The L.A. Times reported last week on a study that suggests that in this post-Citizens United world, companies are regulating their own spending in political campaigns. The study, conducted by the Center for Political Accountability and the University of Pennsylvania’s Zicklin Center for Business Ethics Research, evaluated companies based on board oversight of political giving, disclosure practices and company restrictions on political spending.
The study found that “voluntary disclosure of political spending is becoming a mainstream corporate practice, and [a] growing number of companies are putting restrictions on the political use of their money.” According to its research, 57 of the S&P 100 index companies voluntarily disclose their political spending and have adopted board oversight over spending. Just under half, 43, of the companies voluntarily disclose some of their independent spending through associations and nonprofits.
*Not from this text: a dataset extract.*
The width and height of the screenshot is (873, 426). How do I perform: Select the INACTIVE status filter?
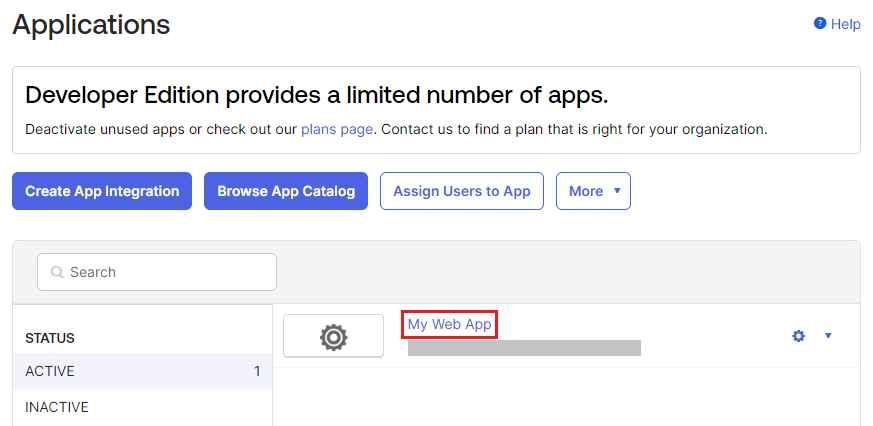[57, 407]
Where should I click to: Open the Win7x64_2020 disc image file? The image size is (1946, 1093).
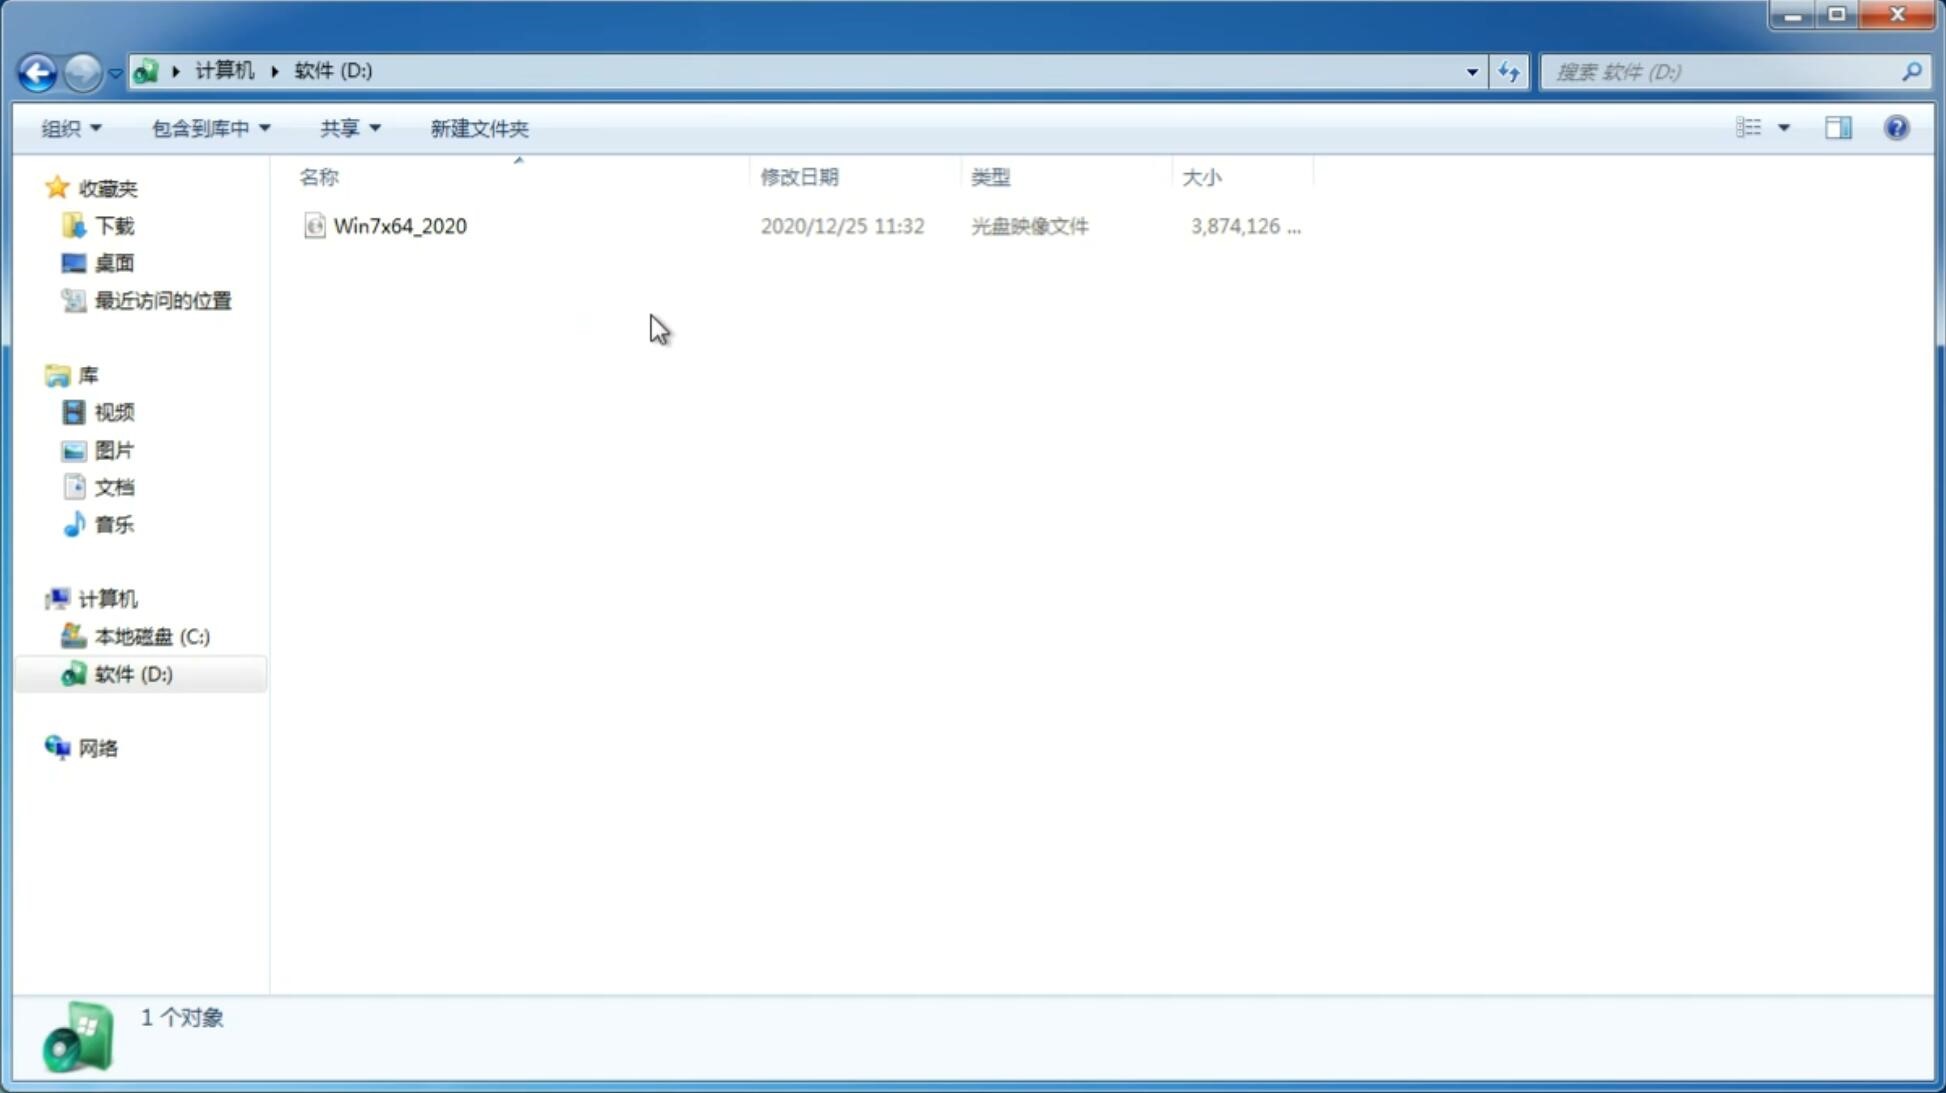(x=400, y=224)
One in six do not allow funds to be spent directly on candidates or political committees. It also found two companies, Colgate-Palmolive and IBM, prohibit spending entirely. Nearly one-third (30) of companies “place some Levitra prohibitions on using corporate funds for political activity.”
“Our findings are striking. They offer hope for increasing corporate political transparency and accountability at a time when everyone expects massive hidden spending to influence elections,” CPA President Bruce Freed said in a statement.
Twenty-four of the companies have explicit statements on their websites letting Super PAC committees know that they will not spend on independent expenditures. The study ranked the top-ten companies based on political transparency:
- Colgate-Palmolive Co.
- Exelon Corp.
- International Business Machines
- Merck & Co. Inc.
- Johnson & Johnson
- Pfizer Inc.
- United Parcel Service Inc.
- Dell Inc.
- Wells Fargo & Co.
- EMC Corp.
In 2003, the Center for Political Accountability started a campaign to urge corporations to voluntarily disclose political spending and exercise greater oversight in this area. “Few, if any, companies disclosed their political spending then,” the report says, going on to note that the results of this study “[reflect] significant progress. [They] also [reflect] troubling gaps that leave many shareholders, and citizens, in the dark.”